Quote taken from Laura Ingalls Wilder Little House in the Ozarks

Lavish Hospitality 22

Lavish Hospitality 22

I am a better multitasker than my husband.  He will definitely admit this.  Usually I think this is a positive trait – and it certainly comes in handy since we have littles.  But, I don’t know if it is always the best way to be hospitable.

When we have guests in our home I am often running around finishing a meal, setting the table, making sure my children are behaving, etc.

Here’s what I long to be: I long to be so well organized and hospitable that I can stop doing whatever it is I’m doing and pay attention.  Like deep attention. Not creepy stalker attention, but God-like attention.

I want to pay attention to my husband.

I want to pay attention to my children.

I want to pay attention to my friends.

In our technology-infused world this is hard.  I can be listening to my husband, reading a text, and cooking dinner all at the same time. And truthfully, I head what he is saying and can repeat it back to him.  But, that isn’t hospitable attention.

How can we savor our relationships so that we delight in giving them our full attention?

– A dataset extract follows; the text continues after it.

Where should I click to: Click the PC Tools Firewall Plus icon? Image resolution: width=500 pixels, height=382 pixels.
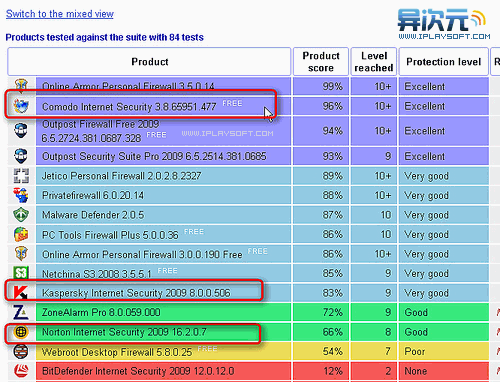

Quote from Mike Cosper’s Recapturing the Wonder 

Lavish Hospitality 21

Lavish Hospitality 21

Friendship is such an avenue for hospitality.

And you know it well:

Think of the friend that you can just pop in and see and it doesn’t matter what their house looks like or what they are wearing.  I read in a study recently that teenagers have more of a self-image problem because of selfies – you could just hang out and not care what you look like, but now everyone is doing instastories and selfies all the time – you have to always care what you look like.

Think of the friend that you text or call first when something hurts you.  Or when there is something to rejoice over!

Think of the friends that you text or call when there is a crisis and you need prayer.  I know I have a short text list of ladies I know who will pray for me as soon as I text them.

Think of the friend that you want to share your struggles with – whether they are struggles in your marriage, in parenting, or in your business.

Friendships like these don’t come along all the time.  And they also don’t come by way of social media.

These types of friendships take countless hours interacting, journeying life together, sitting in coffee shops, skyping or talking on the phone, or pulling up a barstool to the kitchen counter.

Quote from Maggie Brendan’s new book Trusting Grace

Lavish Hospitality 19

Lavish Hospitality 19

What is the goal of motherhood?

You know what – I don’t know.  I don’t have all the answers.

Basically – here is what I think the goal of motherhood it is.

With God’s grace, shepherd your children to see their need of Him.  If along the way you teach them how to do well in school, be model citizens, grow up to be a great wife or husband, be honorable, then they are good side effects.

But, the goal of motherhood is to point them to their Creator.  And point them is all we can do.  That has been the hardest thing for me to come to grips with – I can’t save my kids.  Only God can save my kids.

And, if we attempt to put on a mask of motherhood perfection – we are not being hospitable. Not to ourselves, our kids, our husbands, or our friends.  We will only let ourselves down.